What Should I Tell My Healthcare Provider?You should talk with your healthcare provider prior to using dorzolamide/timolol (Cosopt®) if you have:
- Liver disease, such as liver failure, cirrhosis, or hepatitis
- Kidney disease, such as kidney failure (renal failure)
- Chronic obstructive pulmonary disease (COPD)
- Myasthenia gravis
- Heart failure
- Had a recent heart attack
- A slow heart rate (bradycardia)
- Heart block
- An upcoming surgery
- Any allergies, including to food, dyes, or preservatives.
- Pregnant or thinking of becoming pregnant
Specific Dorzolamide/Timolol Precautions and WarningsWarnings and precautions to be aware of prior to using this product include the following:
- Dorzolamide/timolol contains a sulfonamide ("sulfa" drug) and can cause serious reactions in people allergic to such medications.
- Even though dorzolamide/timolol is an eye drop, a significant amount of the medication may be absorbed into the bloodstream. Therefore, most of the usual warnings and precautions with other carbonic anhydrase inhibitors or beta blockers also apply to dorzolamide/timolol.
- This medication may worsen allergic reactions and may make epinephrine (one of the standard treatments for life-threatening allergic reactions) less effective. If you have a history of severe allergic reactions, this product may not be the best choice for you.
- Like all beta blockers, dorzolamide/timolol can worsen heart failure in some situations. If you have congestive heart failure, your healthcare provider may need to monitor you very closely while you use dorzolamide/timolol. Let your healthcare provider know immediately if your heart failure symptoms seem to become worse.
- Beta blockers can worsen breathing problems like asthma or COPD. In many cases, dorzolamide/timolol is not recommended for people with such lung problems.
- This medication may worsen myasthenia gravis symptoms or may even cause this condition. Let your healthcare provider know if you develop symptoms of this problem, such as muscle weakness, double vision, or a droopy eyelid.
- If you will be having surgery, make sure your surgeon and anesthesiologist know you take dorzolamide/timolol, as it may affect the choice of medications used during the surgery.
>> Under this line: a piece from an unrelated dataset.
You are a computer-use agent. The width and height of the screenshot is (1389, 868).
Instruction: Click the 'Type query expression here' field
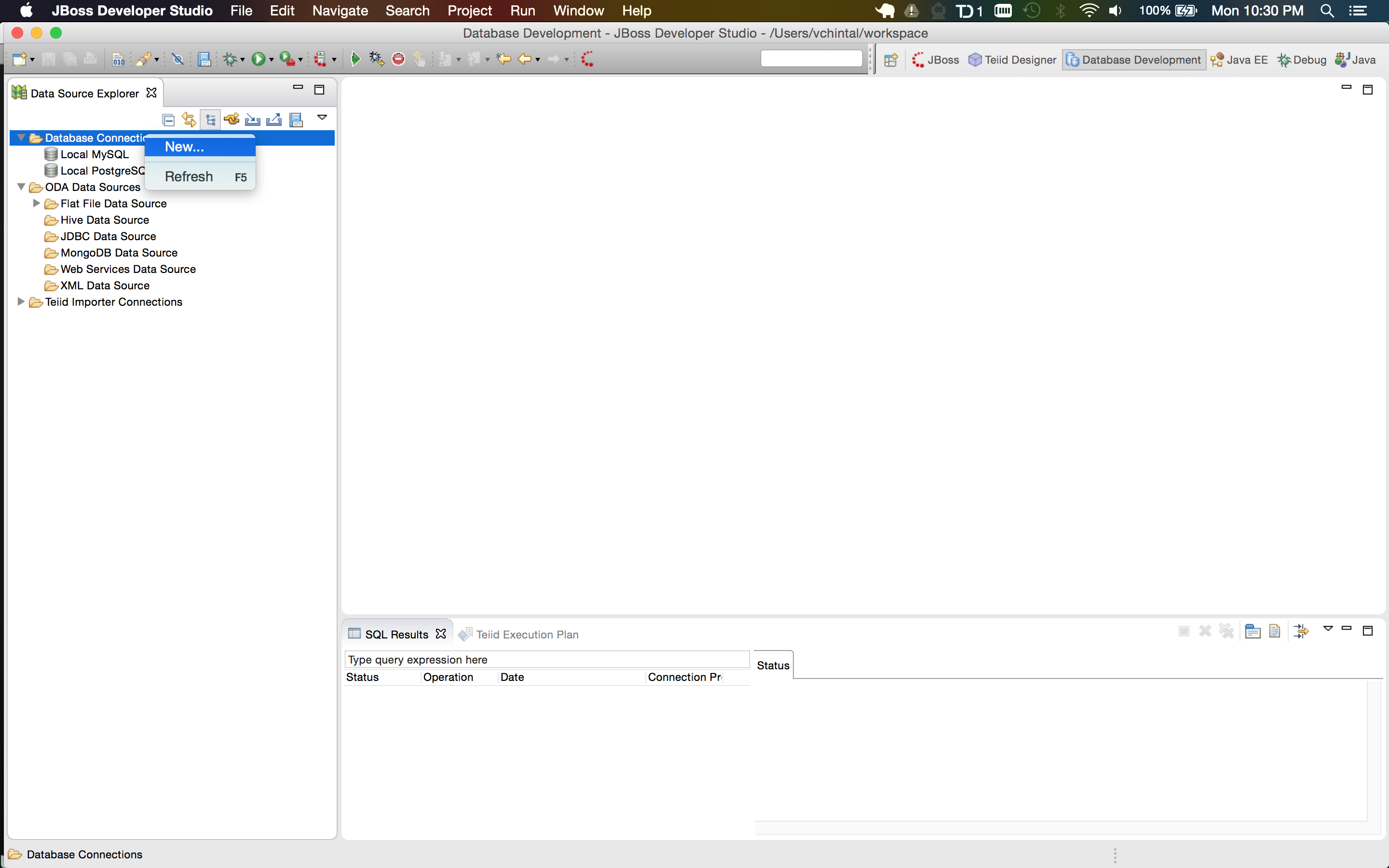(x=546, y=660)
- Beta blockers can mask some of the symptoms of low blood sugar (hypoglycemia), particularly the "racing heart" feeling. This can cause serious problems for people with diabetes, who need to be able to sense that they have low blood sugar in order to correct it before it becomes life-threatening. Some beta blockers may also worsen low blood sugar, although it is not known if this is a concern with dorzolamide/timolol.
- Beta blockers can mask some of the symptoms of an overactive thyroid (hyperthyroidism).
- Dorzolamide/timolol can potentially interact with a number of other medications (see Drug Interactions With Dorzolamide/Timolol).
- This product has not been adequately studied in people with liver or kidney problems. Dorzolamide/timolol is not recommended for people with severe kidney problems and should be used with caution in people with liver problems.
- If you wear soft contact lenses, be sure to remove them before each dorzolamide/timolol dosage and wait at least 15 minutes before reinserting them. Dorzolamide/timolol contains a preservative (benzalkonium chloride) that can bind to soft contact lenses.
- If you will be having eye surgery or develop any other eye problems or conditions (such as an infection), check with your healthcare provider about whether you should continue to use this medication.
- If you use other eye drops, be sure to separate your dose of dorzolamide/timolol from that of the other drops by at least 10 minutes.
- Dorzolamide/timolol is considered a pregnancy Category C medication. This means that it may not be safe for use during pregnancy, although the full risks are not currently known (see Cosopt and Pregnancy).
- At least one of the active ingredients in this product passes through breast milk. Therefore, if you are breastfeeding or plan to start, discuss this with your healthcare provider prior to taking the drug (see Cosopt and Breastfeeding).